Задания к упражнению:
- A) С какими нынешними противниками США, согласно отрывку о стратегии сдержанности, её сторонники стремятся к более тесному сотрудничеству?
- B) Перепишите из отрывка о стратегии сдержанности фрагмент между словами «2. Сторонники сдержанности» и «в Азиатско-Тихоокеанском регионе.» включительно.

==== Выбранный отрывок ====

В качестве основных выводов авторы доклада сделали следующие выводы, большинство которых нашло своё подтверждение в последующей политике Дж. Байдена: 1. «Сторонники сдержанности» имеют оценки угроз и предположения, которые отличаются от оценок и допущений политиков, которые формировали общую стратегию США после окончания холодной войны»[4].
Эти отличия заключаются в следующем: «Как правило, «Сторонники сдержанности» будут больше полагаться на дипломатию для урегулирования конфликтов интересов, поощрения других государств к лидерству и сохранения военной мощи для защиты жизненно важных интересов США». Если бы использовалась грандиозная стратегия сдерживания, Соединенные Штаты имели бы меньшие вооруженные силы, меньше обязательств по обеспечению безопасности и сил, базирующихся за границей, и более высокую планку для использования военной силы по сравнению с нынешней политикой.
1. Конкретные последствия этой великой стратегии варьируются в зависимости от региона и от уровня интересов США и риска того, что одна-единственная держава может доминировать в регионе.
2. Сторонники сдержанности стремятся к более тесному сотрудничеству с нынешними противниками США, такими как Россия и Иран.
3. Основная область разногласий среди сторонников сдержанности – стратегия США в Азиатско-Тихоокеанском регионе.
4. Сторонники сдержанности утверждают, что возвышение одного могущественного государства в Восточной Азии, Европе или Персидском заливе поставит под угрозу жизненно важные интересы США, но пока не предложили руководителям политики, как узнать, что такая угроза возникает.
Адекватное понимание интересов и ценностей, лежащих в основе стратегии, возможно на основе некой относительно устоявшейся системы взглядов, которая представляет собой идеологию. На мой взгляд, идеология – не только вполне научное явление, выражающее систему фундаментальных взглядов на потребности (интересы) общества, но и обязательное условие для формирования эффективной политики и стратегии, т.е., во-первых, это – система взглядов и идей, упорядочение различных идей, концепций и самых разных представлений – от религиозных и политических до экономических и военных, а, во-вторых, эта система, отражающая социальные интересы (потребности) части общества (классов, социальных групп, правящей элиты, отдельных индивидуумов[5]). Напомню в этой связи, что категория «интерес» – «реальная причина социальных действий, лежащая в основе непосредственных побуждений»[6].
В-третьих, это система управления обществом и государством. Именно в это качестве она имеет самое прямое отношение к эффективности Стратегии национальной безопасности. Исключительно точно и подробно это описал крупный русский военный теоретик Александр Андреевич Свечин. Так, в своей работе «Безыдейность», посвященной стратегии и идеологии самых разных ракурсов:
– значения идеи для стратегии;
– операционная линия и идея;
– направление и стратегия;
– объем средств и энергии;
-идея и решение в стратегии и т. д.[7].

==== Исходные данные ====

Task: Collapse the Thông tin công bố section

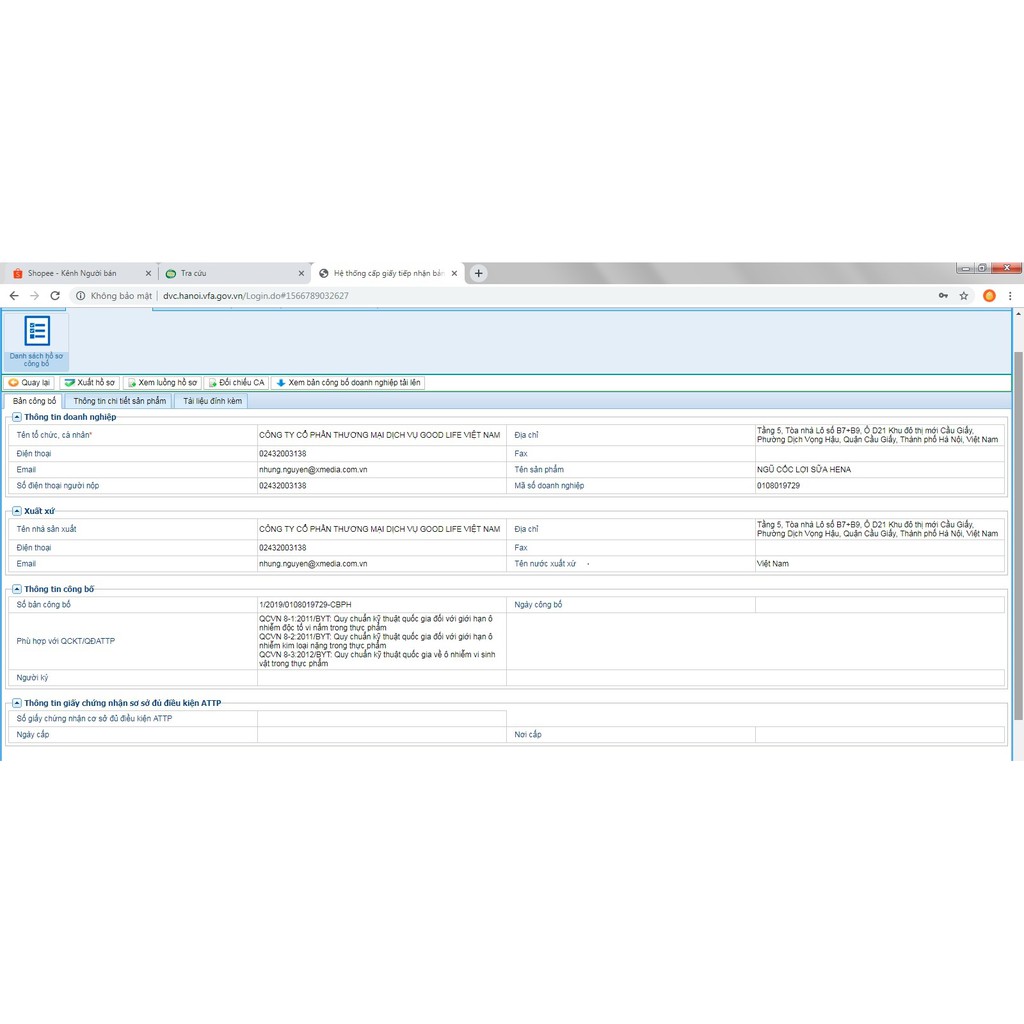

====

Ответы по порядку:
- A) С Россией и Ираном.

- B)
2. Сторонники сдержанности стремятся к более тесному сотрудничеству с нынешними противниками США, такими как Россия и Иран.
3. Основная область разногласий среди сторонников сдержанности – стратегия США в Азиатско-Тихоокеанском регионе.